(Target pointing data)

>> Begin

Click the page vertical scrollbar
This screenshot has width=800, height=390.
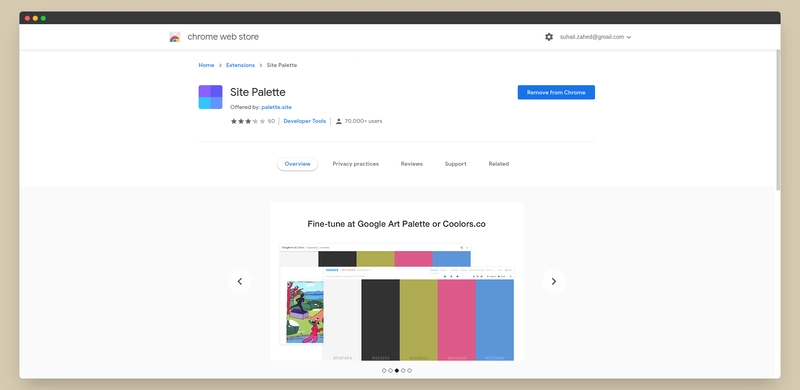tap(778, 120)
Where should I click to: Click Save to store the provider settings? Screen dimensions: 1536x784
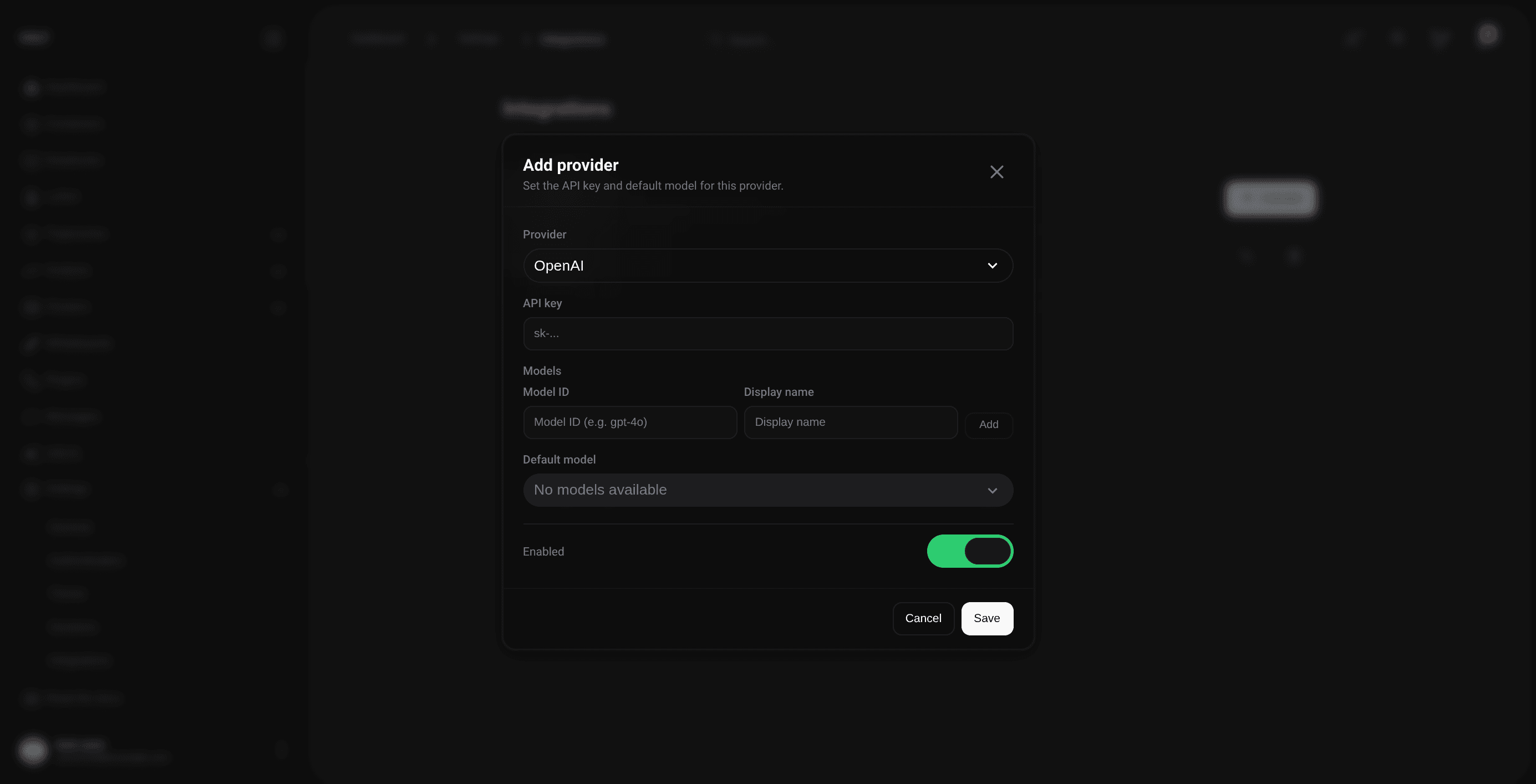987,618
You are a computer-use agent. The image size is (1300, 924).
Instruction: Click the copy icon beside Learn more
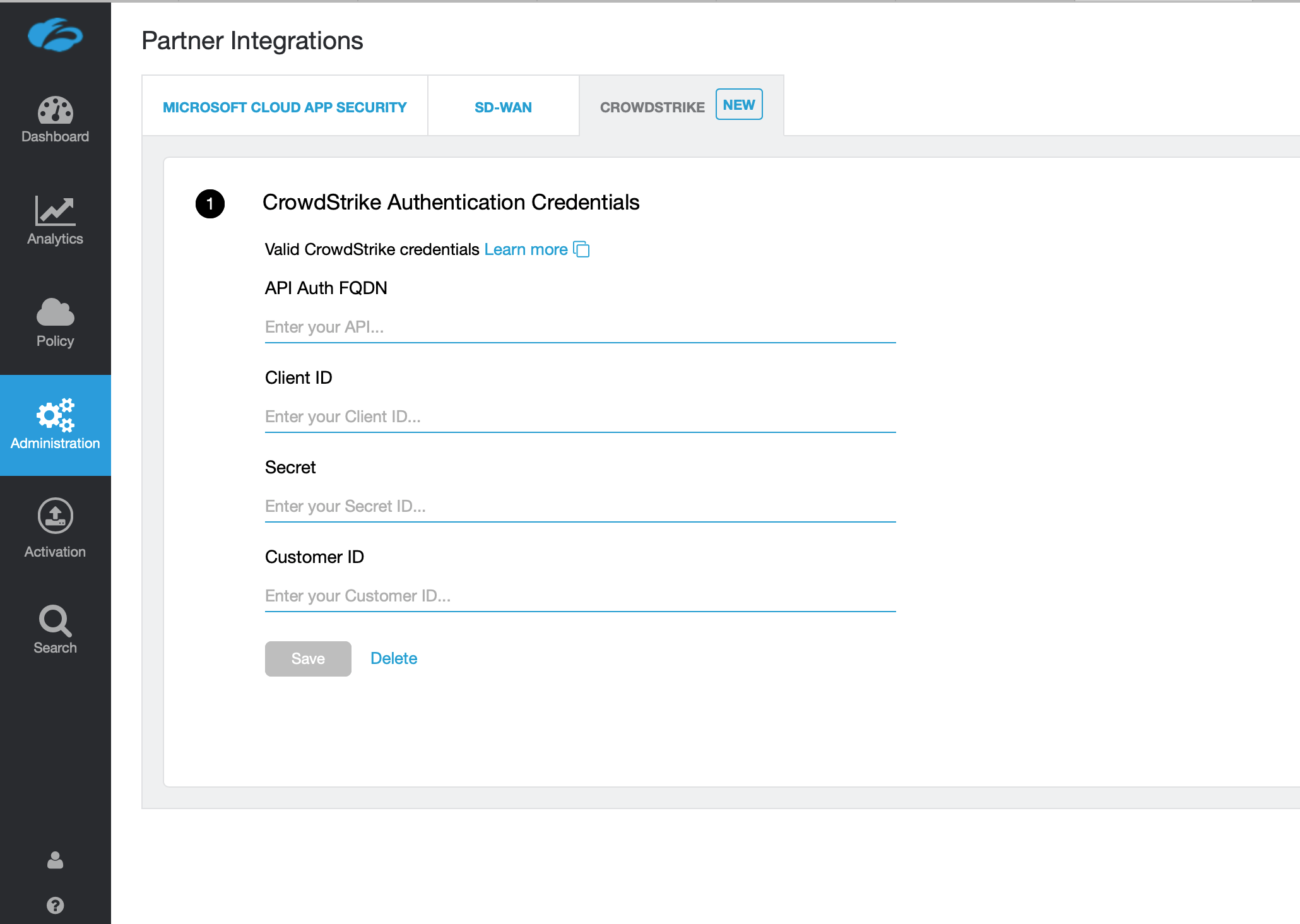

>> End

TASK PROMPT:
Could you collect every line in the rows above that contains the word "Click" and copy each of those lines out?

WRITTEN REPLY:
Click the page vertical scrollbar
Where should I click to: Click Save to store the provider settings? Screen dimensions: 1536x784
Instruction: Click the copy icon beside Learn more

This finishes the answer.